Display Unicode in Arduino
This instructables show how to display Unicode text in Arduino.
Supplies
Any Arduino dev board with Arduino_GFX supported display.
Ref.:
https://github.com/moononournation/Arduino_GFX
Unicode & UTF-8
Unicode defines 144k+ characters covering 159 modern and historic scripts, as well as symbols, emoji, and non-visual control and formatting codes.
Unicode can be implemented by different character encodings. The Unicode standard defines Unicode Transformation Formats (UTF): UTF-8, UTF-16, and UTF-32, and several other encodings.
For better backward compatible Reason Arduino IDE, most recent OS and web page using UTF-8 encoding.
UTF-8 was designed for backward compatibility with ASCII: the first 128 characters of Unicode, which correspond one-to-one with ASCII, are encoded using a single byte with the same binary value as ASCII, so that valid ASCII text is valid UTF-8-encoded Unicode as well.
Ref.:
https://en.wikipedia.org/wiki/Unicode
https://en.wikipedia.org/wiki/UTF-8
https://en.wikipedia.org/wiki/ASCII
Why Need UTF-8?
Some projects can present well only using ASCII characters without Unicode.
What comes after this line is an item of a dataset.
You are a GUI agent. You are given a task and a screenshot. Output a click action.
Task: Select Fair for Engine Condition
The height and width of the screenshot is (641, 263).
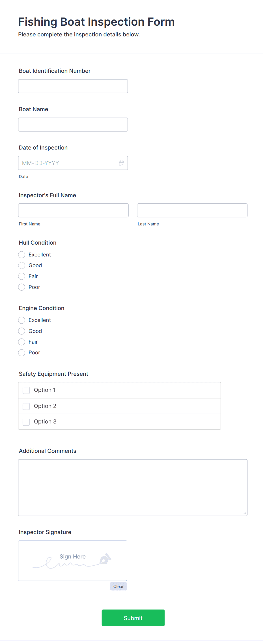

And some require Unicode for multiple languages support, e.g.:
- Bluetooth device that showing your mobile notification
- RSS reader display that feed latest news
- Domestic weather report panel
- Social network comments dashboard
- ebook
- and more text displaying projects
Extended ASCII
Arduino_GFX inherited from Adafruit_GFX, default using a classic fixed-space bitmap font since Adafruit_GFX 1.0. This font called glcdfont, sized at 5 x 7 pixels, containing 128 ASCII characters and 128 Extended ASCII characters. You can view all the characters in AsciiTable example.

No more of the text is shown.